# What kind of shark



## StuckAtHome (Apr 29, 2004)

Caught in the gulf of Florida on the beach, sand shark?

Sent from my SM-N900V using Ohub Campfire mobile app


----------



## Deazl666 (Mar 30, 2012)

No picture


----------



## Putty (Jul 22, 2013)

404 pic not found


----------



## 1basshunter (Mar 27, 2011)

It's the the invisible type nice fish there!!!!! I think


----------



## USMC-BUCKEYE (Apr 2, 2010)

Ghost shark!


----------



## sherman51 (Apr 12, 2011)

congrats on the great ghost shark, LOL.
sherman


----------



## T-180 (Oct 18, 2005)

I've never seen one before, or now for that matter !!


----------



## StuckAtHome (Apr 29, 2004)

Sent from my SM-N900V using Ohub Campfire mobile app


----------



## StuckAtHome (Apr 29, 2004)

First one wrong picture, still on my first cup of coffee

Sent from my SM-N900V using Ohub Campfire mobile app


----------



## Bleeding Minnow (Feb 22, 2012)

bull shark perhaps? i caught one off the beach in the gulf years ago and that is what i always thought it was but i am not that sure.


----------



## Saugeye Tom (Oct 6, 2010)

Baby thersher by the looks of the tail


----------



## huntindoggie22 (Mar 28, 2008)

Saugeye Tom said:


> Baby thersher by the looks of the tail


Deff looks like a small thresher


----------



## Saugeye Tom (Oct 6, 2010)

Might have lost some of the tail though


----------



## StuckAtHome (Apr 29, 2004)

That's what I was thinking, buddy thinks it's a sand shark but I sure don't, thing had some nasty teeth for a baby

Sent from my SM-N900V using Ohub Campfire mobile app


----------



## Saugeye Tom (Oct 6, 2010)

more like a lemon now that i looked a little harder


----------



## StuckAtHome (Apr 29, 2004)

http://sharkswhalesdolphins.photoshelter.com/img/pixel.gif

That's a baby lemon, think that's it

Sent from my SM-N900V using Ohub Campfire mobile app


----------



## StuckAtHome (Apr 29, 2004)

http://cdn.c.photoshelter.com/img-g...-brandon-cole-girl-holds-lemon-shark-baby.jpg

Sent from my SM-N900V using Ohub Campfire mobile app


----------



## StuckAtHome (Apr 29, 2004)

Very common in the gulf I read

Sent from my SM-N900V using Ohub Campfire mobile app


----------



## Recneck (Mar 30, 2014)

I used to live in florida...i remember during summer all you could catch were baby sharks about that size alll day long


----------



## sherman51 (Apr 12, 2011)

it could be a thresher shark but I think its just a plane old every day sand shark. I have caught a bunch of these fishing just of shore in florida. just look at the tail and fins.
sherman


----------



## BottomBouncer (Jan 20, 2005)

Lemons have what appears to be two dorsal fins.

Head is wrong for a bull.

The tail is NO WHERE near long enough for a thresher. The tails are nearly as long as the body.

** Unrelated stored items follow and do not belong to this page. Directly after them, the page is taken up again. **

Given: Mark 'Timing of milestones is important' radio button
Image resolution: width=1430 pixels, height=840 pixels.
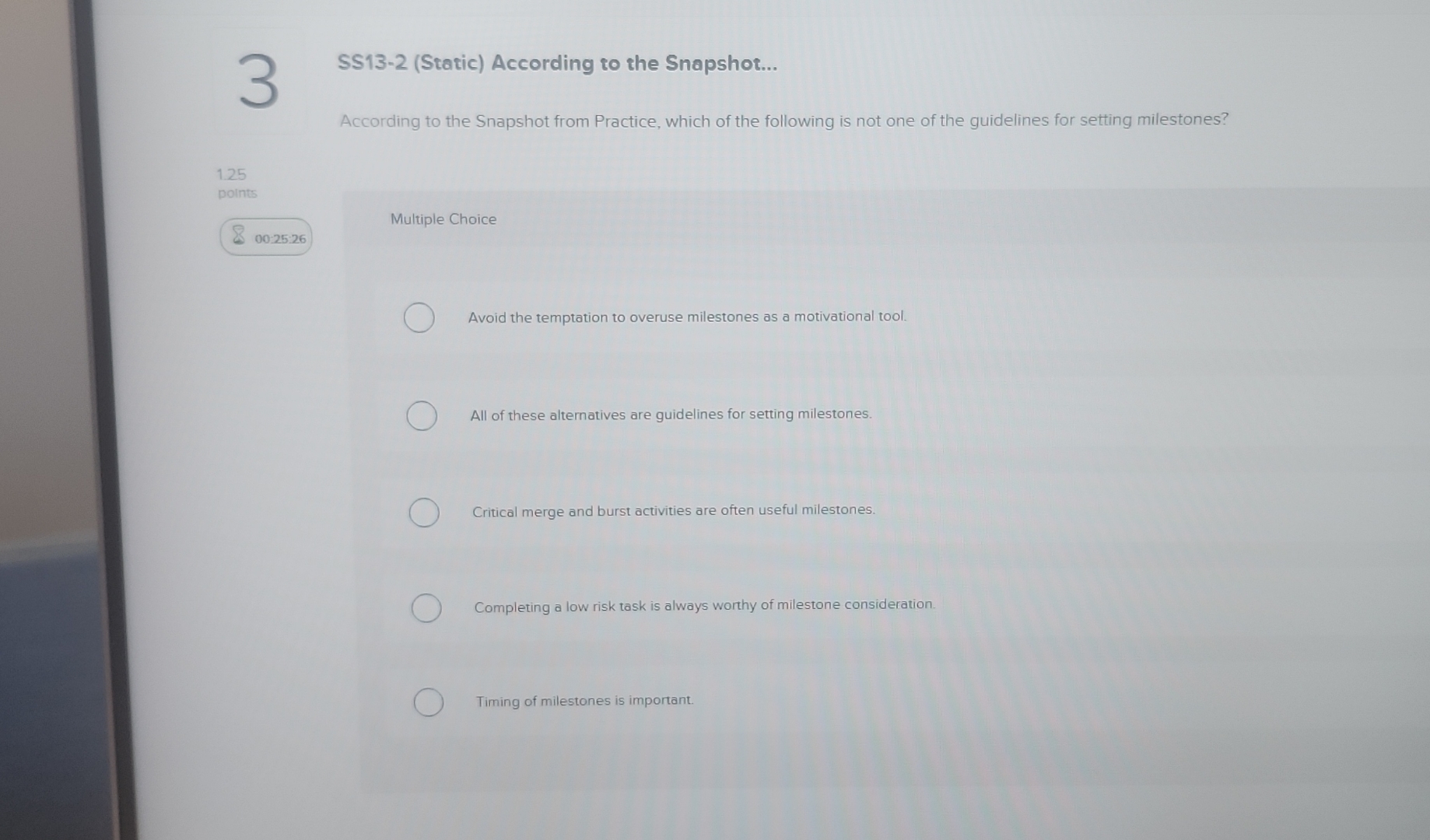Looking at the screenshot, I should [x=429, y=702].
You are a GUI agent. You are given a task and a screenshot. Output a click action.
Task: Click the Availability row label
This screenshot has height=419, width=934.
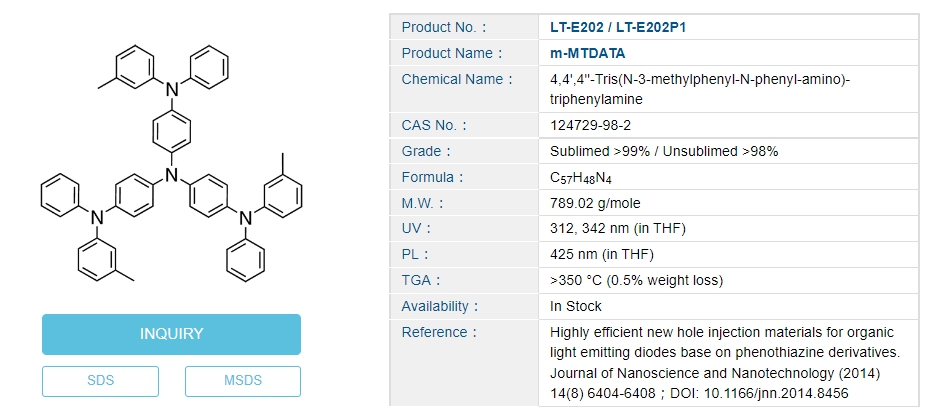[440, 306]
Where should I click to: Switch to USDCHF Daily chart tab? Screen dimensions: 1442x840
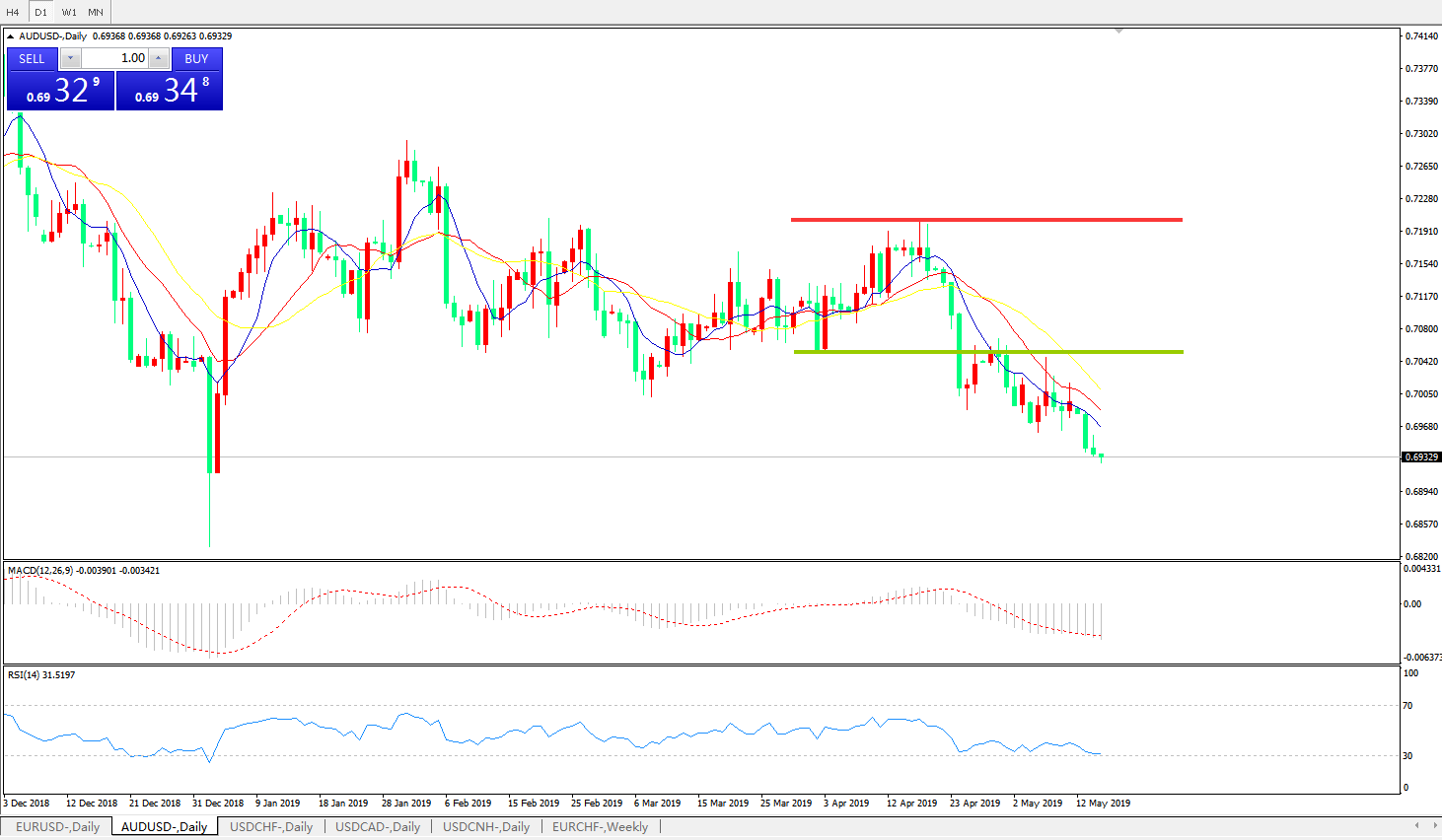(271, 827)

Looks like a sandbar shark.


----------



## Photog (Jun 18, 2010)

It is definitely not a thresher, tail is about 1/5 the size of a thresher.

I'm kinda leaning toward a bull. The pix I looked at are similar. They don't seen to get that "thick shoulder" look until later.


----------



## Saugeyefisher (Jul 19, 2010)

Did it put up a fight? Ill be in obx next week trying to catch sone sharks,regardless of size.


----------



## M.Magis (Apr 5, 2004)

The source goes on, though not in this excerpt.